Although many courts and practitioners assume that choice of law is unimportant because the standard for veil piercing is relatively uniform across U.S. jurisdictions, this assumption may lead to unpleasant surprises. Delaware courts generally require plaintiffs to establish fraud, injustice, or a public wrong. Texas, which has adopted a statutory standard for veil piercing for limited liability companies, requires “actual fraud” and a “direct personal benefit” to the member of a limited liability company. Maryland is even more difficult: in at least one case, a court applying Maryland law refused to disregard the corporate separateness of an entity whose only corporate formality was filing articles of incorporation. Gordon v. SS Vedalin, 346 F. Supp. 1178 (D. Md. 1972).

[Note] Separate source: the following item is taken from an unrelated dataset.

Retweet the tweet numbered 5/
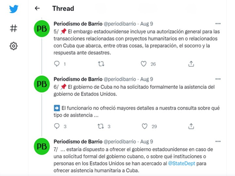[x=101, y=64]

Other states, such as California, impose lower burdens on plaintiffs seeking recovery from a corporate parent, applying an “alter ego” analysis of elements such as capitalization of the entity, its failure to follow corporate formalities, and the overlapping of corporate records or personnel. Indeed, Stephen B. Presser, a professor at Northwestern University School of Law, has described the veil-piercing process under California law in section 2:5 of his book Piercing the Corporate Veil as “relatively easy . . . particularly in the case of individually-owned corporations.”
This means that businesses relying on the legal separateness of a wholly owned subsidiary to limit intracompany liabilities should be formed and operated in an effort to limit the potential for veil piercing not only in the state of formation, but also in the jurisdictions in which the subsidiary may become subject to claims. If a subsidiary is potentially subject to claims in a state such as California that imposes an “alter ego” or “instrumentality” theory of veil piercing, it should have a legal right to use the assets utilized in its business, enter into agreements in its own name, and observe all (or at least most) organizational formalities. In addition, parent entities may want to consider taking steps such as entering into shared services agreements regarding enterprise-wide tasks (such as human resources, accounting, or IT); accounting for enterprise-wide cash management with appropriate credits and debits between parent and subsidiary; and ensuring that the subsidiary is adequately capitalized against foreseeable liabilities, including being a named insured on the enterprise’s general liability policies. Where an enterprise has extreme liability concerns, avoiding structures such as member-managed LLCs may be advisable to minimize the appearance that a subsidiary is a mere instrumentality of its parent.
Lawyers and their clients are constantly working together to ensure that risks are predictable and manageable. Veil-piercing claims are never the first item on a client’s mind when discussing a new venture, but where separate subsidiaries are formed with the goal of minimizing risk, parties should consider the laws of jurisdictions where the subsidiary may be subject to claims in addition to where it is organized. With proper planning, wholly owned subsidiaries and their parents should be able to rebuff veil-piercing claims in even the most hostile legal environments.